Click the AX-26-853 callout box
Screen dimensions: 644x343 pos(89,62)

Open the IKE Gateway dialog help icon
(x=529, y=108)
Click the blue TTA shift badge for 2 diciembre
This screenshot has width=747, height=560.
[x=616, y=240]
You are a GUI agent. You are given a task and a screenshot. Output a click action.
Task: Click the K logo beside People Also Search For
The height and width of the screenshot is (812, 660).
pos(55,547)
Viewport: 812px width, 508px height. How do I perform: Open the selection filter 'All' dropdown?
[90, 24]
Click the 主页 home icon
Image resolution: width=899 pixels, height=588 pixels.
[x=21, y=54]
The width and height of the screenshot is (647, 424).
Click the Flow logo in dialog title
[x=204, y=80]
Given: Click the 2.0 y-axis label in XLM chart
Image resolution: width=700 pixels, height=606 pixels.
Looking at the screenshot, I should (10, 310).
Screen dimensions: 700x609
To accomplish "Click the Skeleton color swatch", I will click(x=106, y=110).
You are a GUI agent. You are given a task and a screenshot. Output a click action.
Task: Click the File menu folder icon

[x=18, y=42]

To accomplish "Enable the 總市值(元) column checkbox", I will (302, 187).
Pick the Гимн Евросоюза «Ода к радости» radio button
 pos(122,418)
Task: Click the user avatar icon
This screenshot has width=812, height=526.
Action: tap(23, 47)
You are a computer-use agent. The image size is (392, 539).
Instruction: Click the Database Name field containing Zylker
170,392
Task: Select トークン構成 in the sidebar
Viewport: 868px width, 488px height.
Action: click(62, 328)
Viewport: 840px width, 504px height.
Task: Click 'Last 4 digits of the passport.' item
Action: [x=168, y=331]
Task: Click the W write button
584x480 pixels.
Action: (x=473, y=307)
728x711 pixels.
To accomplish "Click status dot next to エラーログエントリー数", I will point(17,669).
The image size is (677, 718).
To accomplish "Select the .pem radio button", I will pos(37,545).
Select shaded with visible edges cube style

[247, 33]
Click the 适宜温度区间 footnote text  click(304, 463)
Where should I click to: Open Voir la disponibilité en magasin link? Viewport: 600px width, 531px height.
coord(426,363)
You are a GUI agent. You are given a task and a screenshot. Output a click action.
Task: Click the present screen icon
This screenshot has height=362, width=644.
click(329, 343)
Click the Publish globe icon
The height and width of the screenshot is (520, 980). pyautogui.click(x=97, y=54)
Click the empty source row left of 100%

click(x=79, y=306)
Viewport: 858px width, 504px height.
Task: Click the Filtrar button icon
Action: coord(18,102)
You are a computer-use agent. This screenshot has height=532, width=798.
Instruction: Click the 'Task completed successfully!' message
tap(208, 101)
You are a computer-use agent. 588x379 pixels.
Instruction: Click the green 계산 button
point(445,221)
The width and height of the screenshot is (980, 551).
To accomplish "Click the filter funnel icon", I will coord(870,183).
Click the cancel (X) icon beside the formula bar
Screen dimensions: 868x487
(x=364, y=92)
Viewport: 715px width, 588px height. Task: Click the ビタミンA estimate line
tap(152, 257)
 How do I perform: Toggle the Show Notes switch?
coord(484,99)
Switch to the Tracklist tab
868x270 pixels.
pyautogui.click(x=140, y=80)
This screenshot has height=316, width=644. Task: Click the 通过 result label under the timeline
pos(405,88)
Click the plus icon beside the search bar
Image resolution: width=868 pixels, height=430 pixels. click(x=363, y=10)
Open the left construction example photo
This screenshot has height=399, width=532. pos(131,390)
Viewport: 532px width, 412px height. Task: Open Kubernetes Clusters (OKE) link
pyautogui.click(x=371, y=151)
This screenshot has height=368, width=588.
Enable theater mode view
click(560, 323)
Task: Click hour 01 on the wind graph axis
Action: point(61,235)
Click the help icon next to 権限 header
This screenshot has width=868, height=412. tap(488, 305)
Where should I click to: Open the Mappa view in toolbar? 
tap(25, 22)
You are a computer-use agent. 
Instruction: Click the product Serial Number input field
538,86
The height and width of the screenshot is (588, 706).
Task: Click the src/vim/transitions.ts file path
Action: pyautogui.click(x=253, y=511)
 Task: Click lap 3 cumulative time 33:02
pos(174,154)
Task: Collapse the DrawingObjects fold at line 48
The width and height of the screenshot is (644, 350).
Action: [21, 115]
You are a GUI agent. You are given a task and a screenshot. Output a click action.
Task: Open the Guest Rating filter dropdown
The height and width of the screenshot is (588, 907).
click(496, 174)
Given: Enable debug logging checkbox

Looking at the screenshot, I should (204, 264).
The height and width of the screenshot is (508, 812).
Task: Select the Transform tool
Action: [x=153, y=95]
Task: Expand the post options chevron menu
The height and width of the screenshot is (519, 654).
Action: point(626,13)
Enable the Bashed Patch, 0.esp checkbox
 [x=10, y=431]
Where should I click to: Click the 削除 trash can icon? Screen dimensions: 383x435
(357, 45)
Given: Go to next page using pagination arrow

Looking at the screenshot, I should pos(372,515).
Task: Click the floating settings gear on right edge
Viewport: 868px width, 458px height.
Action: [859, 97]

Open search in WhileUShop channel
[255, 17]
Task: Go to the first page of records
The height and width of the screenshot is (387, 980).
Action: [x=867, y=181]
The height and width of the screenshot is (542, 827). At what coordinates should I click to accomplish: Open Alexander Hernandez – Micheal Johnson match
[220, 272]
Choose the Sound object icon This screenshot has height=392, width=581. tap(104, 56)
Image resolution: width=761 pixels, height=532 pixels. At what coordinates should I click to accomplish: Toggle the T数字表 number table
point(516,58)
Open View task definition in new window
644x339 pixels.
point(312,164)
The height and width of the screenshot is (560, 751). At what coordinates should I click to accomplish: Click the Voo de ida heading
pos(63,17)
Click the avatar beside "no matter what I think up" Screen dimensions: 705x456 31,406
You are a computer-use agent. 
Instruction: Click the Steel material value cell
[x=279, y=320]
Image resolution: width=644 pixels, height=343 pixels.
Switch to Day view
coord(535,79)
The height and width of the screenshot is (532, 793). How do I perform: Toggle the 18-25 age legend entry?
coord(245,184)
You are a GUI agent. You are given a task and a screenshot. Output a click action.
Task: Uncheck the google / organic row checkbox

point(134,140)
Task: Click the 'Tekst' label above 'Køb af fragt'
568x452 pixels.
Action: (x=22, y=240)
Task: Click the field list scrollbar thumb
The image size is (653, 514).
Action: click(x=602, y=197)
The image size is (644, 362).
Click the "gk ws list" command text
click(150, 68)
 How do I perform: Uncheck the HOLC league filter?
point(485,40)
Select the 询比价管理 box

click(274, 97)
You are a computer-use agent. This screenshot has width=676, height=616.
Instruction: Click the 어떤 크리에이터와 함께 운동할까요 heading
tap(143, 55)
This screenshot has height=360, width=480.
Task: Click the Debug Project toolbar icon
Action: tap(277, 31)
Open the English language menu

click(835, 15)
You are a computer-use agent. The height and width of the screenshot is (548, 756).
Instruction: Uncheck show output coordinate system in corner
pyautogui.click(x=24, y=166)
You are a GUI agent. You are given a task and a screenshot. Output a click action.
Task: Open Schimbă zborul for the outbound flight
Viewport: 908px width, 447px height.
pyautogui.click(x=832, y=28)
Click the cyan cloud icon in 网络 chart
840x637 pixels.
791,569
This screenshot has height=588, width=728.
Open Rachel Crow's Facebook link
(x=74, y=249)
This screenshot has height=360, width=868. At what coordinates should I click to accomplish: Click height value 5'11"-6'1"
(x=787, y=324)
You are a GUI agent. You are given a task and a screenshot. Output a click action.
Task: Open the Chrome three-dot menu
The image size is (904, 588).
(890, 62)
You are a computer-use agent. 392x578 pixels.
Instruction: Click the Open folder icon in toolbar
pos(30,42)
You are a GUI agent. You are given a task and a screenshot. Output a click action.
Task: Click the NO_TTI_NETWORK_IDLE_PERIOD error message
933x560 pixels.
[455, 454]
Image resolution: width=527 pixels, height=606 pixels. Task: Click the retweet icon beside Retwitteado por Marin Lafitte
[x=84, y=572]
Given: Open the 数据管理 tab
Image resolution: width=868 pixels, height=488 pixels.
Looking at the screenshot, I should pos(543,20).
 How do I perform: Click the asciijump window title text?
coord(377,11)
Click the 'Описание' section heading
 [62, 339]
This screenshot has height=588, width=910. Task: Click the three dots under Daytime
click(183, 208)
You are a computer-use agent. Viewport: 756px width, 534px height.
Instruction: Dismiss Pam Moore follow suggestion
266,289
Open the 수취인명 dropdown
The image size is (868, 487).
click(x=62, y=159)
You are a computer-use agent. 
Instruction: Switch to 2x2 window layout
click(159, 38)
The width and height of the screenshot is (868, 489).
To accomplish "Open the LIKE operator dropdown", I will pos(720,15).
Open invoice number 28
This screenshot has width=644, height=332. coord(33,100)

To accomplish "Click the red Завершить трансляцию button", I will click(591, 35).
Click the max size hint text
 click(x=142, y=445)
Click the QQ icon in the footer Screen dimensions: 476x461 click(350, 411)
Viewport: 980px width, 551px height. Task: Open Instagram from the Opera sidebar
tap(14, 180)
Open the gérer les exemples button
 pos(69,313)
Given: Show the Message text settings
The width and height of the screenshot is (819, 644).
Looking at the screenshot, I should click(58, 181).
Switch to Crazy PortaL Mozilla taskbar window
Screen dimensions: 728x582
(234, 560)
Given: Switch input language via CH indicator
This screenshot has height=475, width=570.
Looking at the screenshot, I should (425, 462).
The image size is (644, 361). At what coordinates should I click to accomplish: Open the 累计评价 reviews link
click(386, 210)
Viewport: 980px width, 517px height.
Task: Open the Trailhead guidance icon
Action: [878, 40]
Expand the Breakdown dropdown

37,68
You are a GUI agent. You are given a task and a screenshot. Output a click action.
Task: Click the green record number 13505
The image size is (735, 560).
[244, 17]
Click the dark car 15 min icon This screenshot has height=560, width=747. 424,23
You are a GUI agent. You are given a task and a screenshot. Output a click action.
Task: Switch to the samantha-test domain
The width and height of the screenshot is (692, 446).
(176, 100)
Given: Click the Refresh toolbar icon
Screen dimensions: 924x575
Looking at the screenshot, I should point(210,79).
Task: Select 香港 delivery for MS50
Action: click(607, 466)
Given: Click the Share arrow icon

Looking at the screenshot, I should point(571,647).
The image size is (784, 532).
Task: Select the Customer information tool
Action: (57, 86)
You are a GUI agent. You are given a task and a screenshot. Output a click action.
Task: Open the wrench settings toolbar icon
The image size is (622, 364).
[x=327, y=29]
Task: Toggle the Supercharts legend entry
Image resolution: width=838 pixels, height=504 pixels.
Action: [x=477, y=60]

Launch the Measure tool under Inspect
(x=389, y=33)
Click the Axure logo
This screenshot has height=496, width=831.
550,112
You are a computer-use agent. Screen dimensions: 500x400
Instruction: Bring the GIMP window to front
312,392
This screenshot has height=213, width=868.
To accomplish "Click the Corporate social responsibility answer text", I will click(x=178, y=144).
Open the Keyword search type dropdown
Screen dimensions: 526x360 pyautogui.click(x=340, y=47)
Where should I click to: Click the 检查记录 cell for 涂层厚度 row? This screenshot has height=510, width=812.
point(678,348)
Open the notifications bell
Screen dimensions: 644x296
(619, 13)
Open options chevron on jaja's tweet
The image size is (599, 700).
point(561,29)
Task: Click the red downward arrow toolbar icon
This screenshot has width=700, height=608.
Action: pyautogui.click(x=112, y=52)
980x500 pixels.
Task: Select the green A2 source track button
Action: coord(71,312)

**Task to complete:**
Copy out each line of the items that contains the word "computer", matching case exactly.

**Final result:**
You are a computer-use agent. The image size is (392, 539).
You are a computer-use agent. This screenshot has height=532, width=798.
You are a computer-use agent. 588x379 pixels.
You are a computer-use agent. 
You are a computer-use agent. 
You are a computer-use agent. This screenshot has width=676, height=616.
You are a computer-use agent. The height and width of the screenshot is (548, 756).
You are a computer-use agent. 392x578 pixels.
You are a computer-use agent. Viewport: 756px width, 534px height.
You are a computer-use agent. 
You are a computer-use agent. Screen dimensions: 500x400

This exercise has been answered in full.